___ Excerpt provided

2017 Latest Caselaw 5015 Del

Citation : 2017 Latest Caselaw 5015 Del
Judgement Date : 13 September, 2017

Delhi High Court
Rama Wati Goel vs Naresh Kumar Nandwani & Ors. on 13 September, 2017
*       IN THE HIGH COURT OF DELHI AT NEW DELHI

%                                  Date of decision: 13th September, 2017
+                                 RC.REV. No.337/2017
        RAMA WATI GOEL                       .... Petitioner
                    Through: Mr. Anil Gera & Mr. Ravinder
                             Shekhar, Advs.
                            Versus
        NARESH KUMAR NANDWANI & ORS. ......Respondents

Through: Mr. Harjeet Narang & Mr. K.K.

Pahuja, Advs.

                         AND
+                   RC.REV. No.338/2017
        DEVENDER LAL PIPIL              .... Petitioner
                    Through:Mr. Mohit Bhardwaj, Mr.
                            Gaurav Seth & Ms. Rashmi
                            Bhardwaj, Advs.
                           Versus
    DR. RANJANA SAXENA                   ......Respondent
                  Through: Mr. Deepak Tyagi, Adv.
CORAM:
HON'BLE MR. JUSTICE RAJIV SAHAI ENDLAW

1. RC.REV.No.337/2017 impugns the order [dated 26th December, 2016 in RC ARC No.858/2016 of the Court of Additional Rent Controller (ARC) (East), Karkardooma Courts, Delhi of dismissal of the petition for eviction under Section 14(1)(e) of the Delhi Rent Control Act, 1958 (Rent Act) filed by the petitioner for eviction of the respondents therein at the stage of consideration of the application of the respondents for leave to defend the said petition for eviction.

2. RC.REV. No.338/2017 impugns the order [dated 20 th January, 2017 in RC ARC No.789/2016 of the Court of ARC (East),

Karkardooma Courts, Delhi, also of dismissal of the petition for eviction under Section 14(1)(e) read with Section 25B of the Rent Act filed by the petitioner for eviction of the respondent therein, again at the stage of consideration of the application of the respondent for leave to defend the said petition for eviction.

3. Both petitions though between different parties and with respect to different properties came up before this Court first on 26 th July, 2017 and notice thereof was ordered to be issued for today. The counsels for the respondents / respondent appear and have been heard.

4. The two petitions are being disposed of by this common order since the orders impugned in each of the petition are by the same ARC and further since the reasoning given by the ARC in the order impugned in each of the petition is verbatim identical.

______
___ Recorded data

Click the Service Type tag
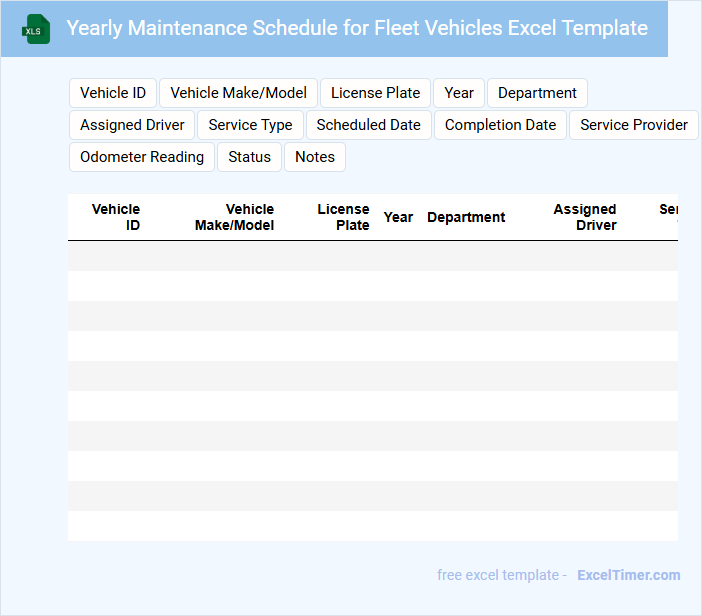Screen dimensions: 702x616 pos(250,125)
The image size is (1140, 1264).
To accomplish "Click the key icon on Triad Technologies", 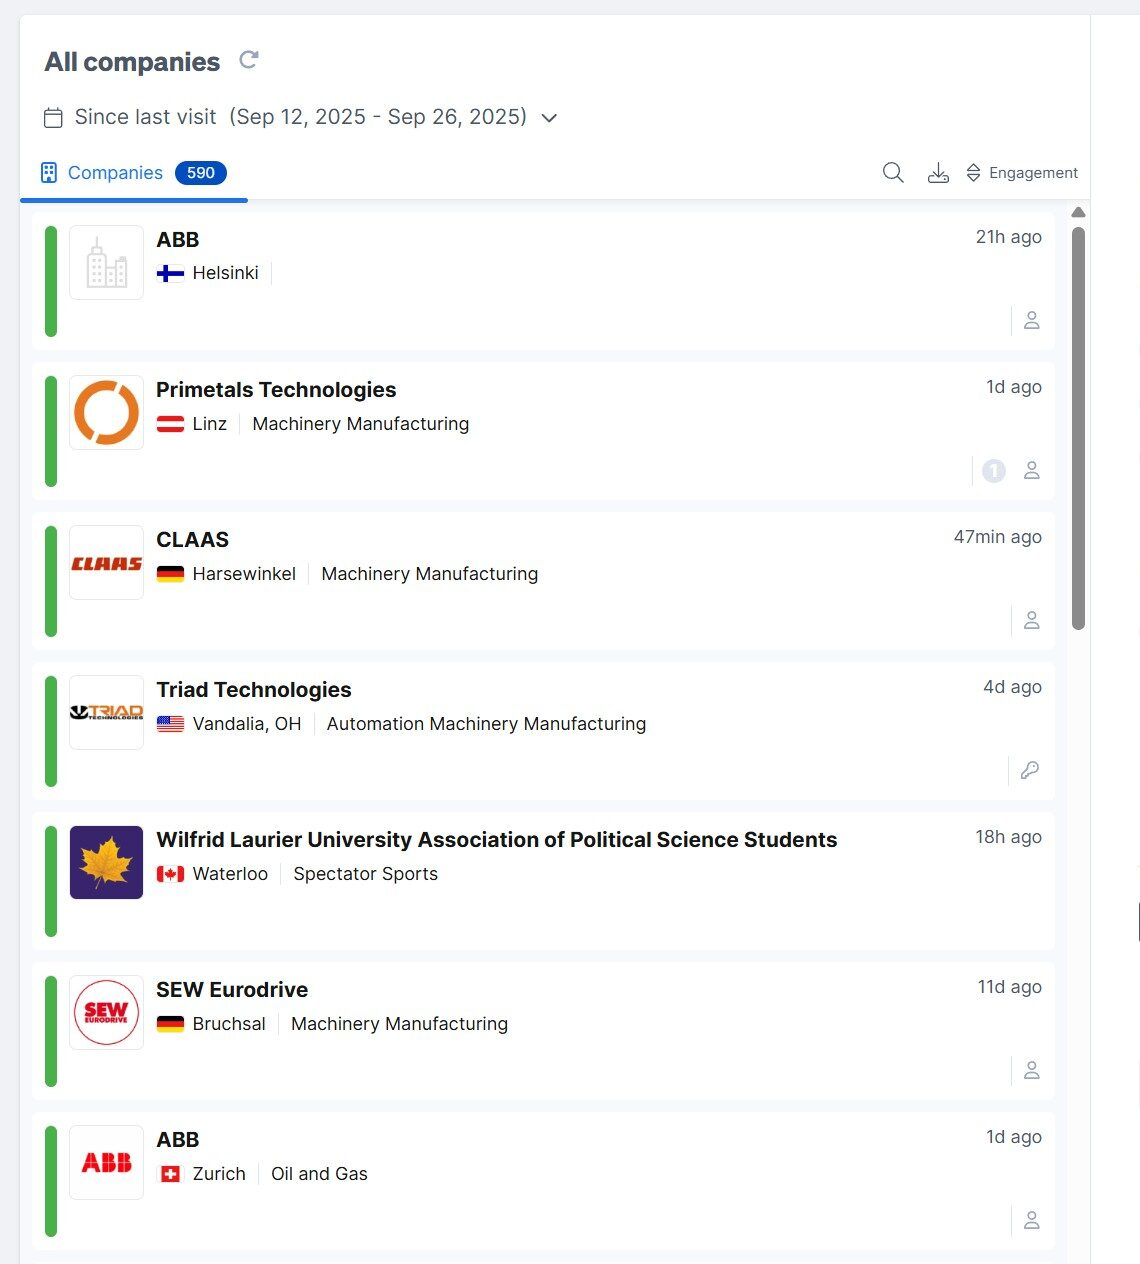I will (1029, 770).
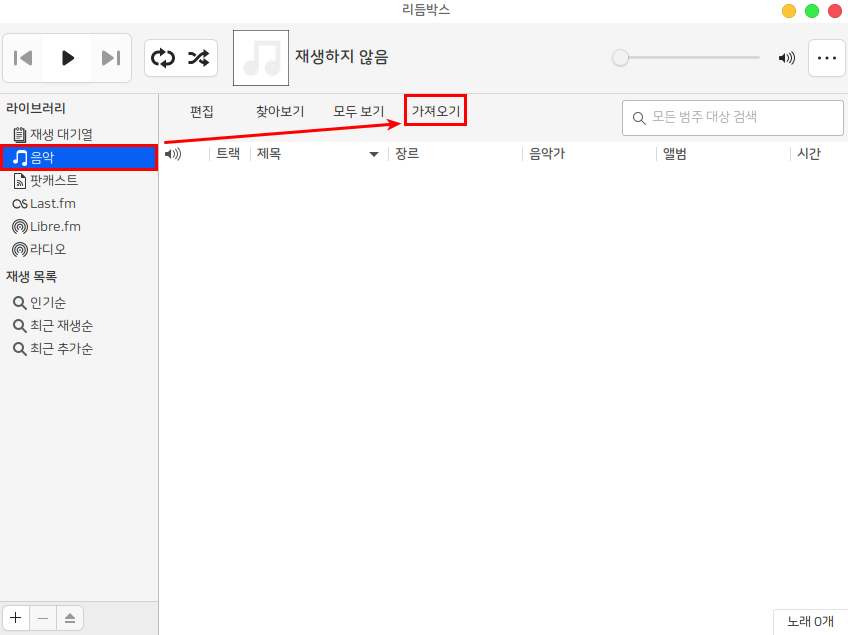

______

■ What to work on
**a)** In the judgment excerpt, on what date did both petitions first come before the court?
**b)** List every advocate named in the judgment excerpt as appearing for a party.
**c)** From the judgment excerpt, print the part that opens with the words containing "Through: Mr. Harjeet" and closes with "Bhardwaj, Advs.".
The data can be set aside.

■ Answers to the tasks
**a)** 26th July, 2017

**b)** Mr. Anil Gera, Mr. Ravinder Shekhar, Mr. Harjeet Narang, Mr. K.K. Pahuja, Mr. Mohit Bhardwaj, Mr. Gaurav Seth, Ms. Rashmi Bhardwaj, Mr. Deepak Tyagi

**c)**
Through: Mr. Harjeet Narang & Mr. K.K.

Pahuja, Advs.

                         AND
+                   RC.REV. No.338/2017
        DEVENDER LAL PIPIL              .... Petitioner
                    Through:Mr. Mohit Bhardwaj, Mr.
                            Gaurav Seth & Ms. Rashmi
                            Bhardwaj, Advs.